I would imagine you are probably young enough to not remember the tragedy, death and heartache that countless diseases ravaged on people only a generation or two ago. If not, ask your grandparents (if one of these diseases didn’t kill them) of the abject fear they and every other human lived in of countless diseases that you, I and everyone else doesn’t even give a second thought about. Thanks vaccines for that! Medical science (not “alternative medicine”) all but wiped out those diseases and gave human beings a standard of living that Kings and Queens couldn’t even dream of a century ago.
Libertarians should oppose “alternative medicine” not just because it consistently fails to deliver on its promises, but also because it is a sad and unfortunate result of the government education in the United States dumbing down generation after generation and failing to teach the scientific method. Anyone who truly understands even the basics of science can see that “alternative medicine” is quackery.
Full disclosure: I am not a medical doctor. But my wife is a board certified physician—there’s an example of the private accrediting I mentioned above.

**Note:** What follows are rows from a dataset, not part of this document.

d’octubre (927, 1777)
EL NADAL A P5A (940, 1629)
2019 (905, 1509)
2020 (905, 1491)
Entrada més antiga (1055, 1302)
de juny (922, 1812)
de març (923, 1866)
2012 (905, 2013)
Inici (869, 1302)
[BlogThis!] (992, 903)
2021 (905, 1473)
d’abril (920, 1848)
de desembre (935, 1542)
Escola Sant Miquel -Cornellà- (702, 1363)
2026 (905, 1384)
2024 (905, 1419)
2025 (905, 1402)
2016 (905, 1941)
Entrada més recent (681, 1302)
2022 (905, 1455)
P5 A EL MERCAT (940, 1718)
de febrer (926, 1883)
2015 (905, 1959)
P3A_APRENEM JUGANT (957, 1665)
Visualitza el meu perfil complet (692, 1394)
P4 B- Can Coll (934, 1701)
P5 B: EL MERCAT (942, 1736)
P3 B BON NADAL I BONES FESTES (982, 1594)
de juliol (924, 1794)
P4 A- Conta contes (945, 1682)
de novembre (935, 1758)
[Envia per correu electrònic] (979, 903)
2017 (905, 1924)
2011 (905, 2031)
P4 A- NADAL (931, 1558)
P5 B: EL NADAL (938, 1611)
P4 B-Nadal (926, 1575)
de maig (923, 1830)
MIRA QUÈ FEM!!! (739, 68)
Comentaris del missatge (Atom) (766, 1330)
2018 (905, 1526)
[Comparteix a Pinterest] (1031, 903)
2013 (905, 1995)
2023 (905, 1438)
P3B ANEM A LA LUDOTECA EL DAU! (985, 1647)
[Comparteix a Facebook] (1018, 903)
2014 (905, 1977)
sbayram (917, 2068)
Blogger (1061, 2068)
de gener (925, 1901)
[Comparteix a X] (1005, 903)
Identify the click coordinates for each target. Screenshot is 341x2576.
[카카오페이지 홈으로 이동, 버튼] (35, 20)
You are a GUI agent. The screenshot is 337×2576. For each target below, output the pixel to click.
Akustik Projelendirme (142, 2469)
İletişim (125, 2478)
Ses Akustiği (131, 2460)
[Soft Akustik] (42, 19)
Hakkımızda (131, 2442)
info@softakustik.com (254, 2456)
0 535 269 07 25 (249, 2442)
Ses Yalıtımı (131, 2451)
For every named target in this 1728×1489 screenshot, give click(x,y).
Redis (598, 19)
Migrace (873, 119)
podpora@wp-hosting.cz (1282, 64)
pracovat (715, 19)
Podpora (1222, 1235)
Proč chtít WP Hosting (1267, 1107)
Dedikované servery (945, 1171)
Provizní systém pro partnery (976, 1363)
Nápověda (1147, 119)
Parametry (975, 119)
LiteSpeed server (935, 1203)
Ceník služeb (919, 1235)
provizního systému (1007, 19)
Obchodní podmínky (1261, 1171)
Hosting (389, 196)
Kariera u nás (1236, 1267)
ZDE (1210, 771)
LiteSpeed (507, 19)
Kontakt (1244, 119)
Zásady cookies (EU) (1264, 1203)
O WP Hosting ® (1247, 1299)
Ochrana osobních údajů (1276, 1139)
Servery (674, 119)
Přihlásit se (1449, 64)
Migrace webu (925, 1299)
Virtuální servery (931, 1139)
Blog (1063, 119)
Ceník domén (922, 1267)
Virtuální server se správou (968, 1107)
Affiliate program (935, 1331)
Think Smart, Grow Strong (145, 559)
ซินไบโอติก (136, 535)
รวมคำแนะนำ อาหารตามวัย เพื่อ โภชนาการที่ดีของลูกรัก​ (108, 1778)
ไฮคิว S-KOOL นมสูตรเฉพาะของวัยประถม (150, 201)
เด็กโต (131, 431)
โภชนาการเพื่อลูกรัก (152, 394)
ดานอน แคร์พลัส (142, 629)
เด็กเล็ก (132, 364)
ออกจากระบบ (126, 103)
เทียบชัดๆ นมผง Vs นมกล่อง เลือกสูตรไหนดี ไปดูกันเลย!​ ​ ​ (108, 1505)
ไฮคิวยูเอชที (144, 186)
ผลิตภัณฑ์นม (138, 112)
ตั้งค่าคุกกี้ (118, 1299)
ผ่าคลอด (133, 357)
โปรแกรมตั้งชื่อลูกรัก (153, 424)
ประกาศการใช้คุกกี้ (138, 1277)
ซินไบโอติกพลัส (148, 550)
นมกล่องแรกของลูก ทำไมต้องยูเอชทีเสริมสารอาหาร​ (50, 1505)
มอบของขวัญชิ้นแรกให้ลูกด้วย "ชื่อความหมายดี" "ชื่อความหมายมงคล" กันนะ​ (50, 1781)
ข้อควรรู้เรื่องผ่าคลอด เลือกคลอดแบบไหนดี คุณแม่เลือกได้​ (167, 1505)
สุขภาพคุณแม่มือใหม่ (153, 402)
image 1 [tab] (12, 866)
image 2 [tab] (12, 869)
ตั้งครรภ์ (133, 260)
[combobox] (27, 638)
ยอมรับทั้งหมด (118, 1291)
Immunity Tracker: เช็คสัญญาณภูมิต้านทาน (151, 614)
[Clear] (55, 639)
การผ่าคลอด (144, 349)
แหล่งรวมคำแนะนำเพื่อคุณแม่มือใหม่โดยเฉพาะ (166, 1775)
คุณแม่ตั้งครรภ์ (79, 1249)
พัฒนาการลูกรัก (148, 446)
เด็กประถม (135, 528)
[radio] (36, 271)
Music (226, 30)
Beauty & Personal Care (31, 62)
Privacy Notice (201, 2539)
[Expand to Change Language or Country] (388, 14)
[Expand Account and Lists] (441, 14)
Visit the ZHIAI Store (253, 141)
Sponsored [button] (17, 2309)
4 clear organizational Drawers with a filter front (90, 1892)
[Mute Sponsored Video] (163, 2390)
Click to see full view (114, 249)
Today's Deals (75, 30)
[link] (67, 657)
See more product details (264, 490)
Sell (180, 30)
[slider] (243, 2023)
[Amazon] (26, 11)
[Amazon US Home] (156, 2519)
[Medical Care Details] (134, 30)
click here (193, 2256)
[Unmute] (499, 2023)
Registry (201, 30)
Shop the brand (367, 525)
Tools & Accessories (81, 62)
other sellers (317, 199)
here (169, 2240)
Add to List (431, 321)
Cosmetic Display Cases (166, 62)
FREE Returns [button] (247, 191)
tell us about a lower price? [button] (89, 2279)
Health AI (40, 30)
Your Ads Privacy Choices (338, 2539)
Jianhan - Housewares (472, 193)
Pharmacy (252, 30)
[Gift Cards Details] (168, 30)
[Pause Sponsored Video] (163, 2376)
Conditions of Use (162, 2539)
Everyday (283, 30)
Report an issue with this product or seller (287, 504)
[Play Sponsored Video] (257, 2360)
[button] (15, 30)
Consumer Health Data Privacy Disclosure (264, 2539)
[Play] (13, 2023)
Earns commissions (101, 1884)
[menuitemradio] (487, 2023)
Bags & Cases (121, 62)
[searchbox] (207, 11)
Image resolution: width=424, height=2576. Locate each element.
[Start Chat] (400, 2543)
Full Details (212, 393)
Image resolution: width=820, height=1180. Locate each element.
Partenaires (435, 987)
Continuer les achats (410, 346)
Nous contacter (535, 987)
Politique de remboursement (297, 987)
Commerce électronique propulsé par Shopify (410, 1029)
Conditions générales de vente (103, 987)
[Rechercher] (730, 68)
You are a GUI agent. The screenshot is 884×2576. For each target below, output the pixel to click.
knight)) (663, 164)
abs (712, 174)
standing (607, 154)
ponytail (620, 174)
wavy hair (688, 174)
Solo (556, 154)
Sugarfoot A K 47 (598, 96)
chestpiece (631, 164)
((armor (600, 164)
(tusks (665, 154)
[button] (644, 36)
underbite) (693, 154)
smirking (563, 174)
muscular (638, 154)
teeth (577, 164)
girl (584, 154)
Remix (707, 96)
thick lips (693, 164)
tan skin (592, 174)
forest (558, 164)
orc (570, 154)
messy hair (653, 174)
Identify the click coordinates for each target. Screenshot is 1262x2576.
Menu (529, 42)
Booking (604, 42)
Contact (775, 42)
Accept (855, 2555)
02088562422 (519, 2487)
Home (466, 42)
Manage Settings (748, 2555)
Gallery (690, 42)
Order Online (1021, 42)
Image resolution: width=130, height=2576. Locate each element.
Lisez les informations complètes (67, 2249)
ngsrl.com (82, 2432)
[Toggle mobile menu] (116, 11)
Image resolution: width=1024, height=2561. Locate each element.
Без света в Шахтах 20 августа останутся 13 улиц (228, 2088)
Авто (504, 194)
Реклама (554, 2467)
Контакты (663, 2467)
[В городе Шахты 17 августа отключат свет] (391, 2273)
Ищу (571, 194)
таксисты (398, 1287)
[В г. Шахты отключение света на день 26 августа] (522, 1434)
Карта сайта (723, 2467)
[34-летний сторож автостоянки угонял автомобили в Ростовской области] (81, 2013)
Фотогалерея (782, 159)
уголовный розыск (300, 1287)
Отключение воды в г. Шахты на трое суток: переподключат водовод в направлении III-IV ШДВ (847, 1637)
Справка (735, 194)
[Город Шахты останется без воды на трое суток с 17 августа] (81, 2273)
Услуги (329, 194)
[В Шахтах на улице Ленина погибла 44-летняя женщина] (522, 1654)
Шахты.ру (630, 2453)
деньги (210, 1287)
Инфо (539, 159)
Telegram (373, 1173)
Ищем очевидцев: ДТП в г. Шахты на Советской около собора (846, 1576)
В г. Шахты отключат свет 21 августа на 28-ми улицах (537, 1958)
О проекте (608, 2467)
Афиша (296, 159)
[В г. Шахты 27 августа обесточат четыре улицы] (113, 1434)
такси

If you really want to study “alternative medicine”, learn the scientific method first, and study the psychology of how people can fool others and, more importantly, how they can fool themselves. And if you really distrust real established medicine, consistency demands you get rid of all eyeglasses, contact lenses, dental fillings, antibiotics, aspirin, soap and water for washing hands, etc. And you must also forgo any necessary emergency surgery. Until “alternative medicine” proponents do all that (and much more), I can’t take them seriously. And people will not take libertarianism seriously when they start spouting off nonsense about “alternative medicine.”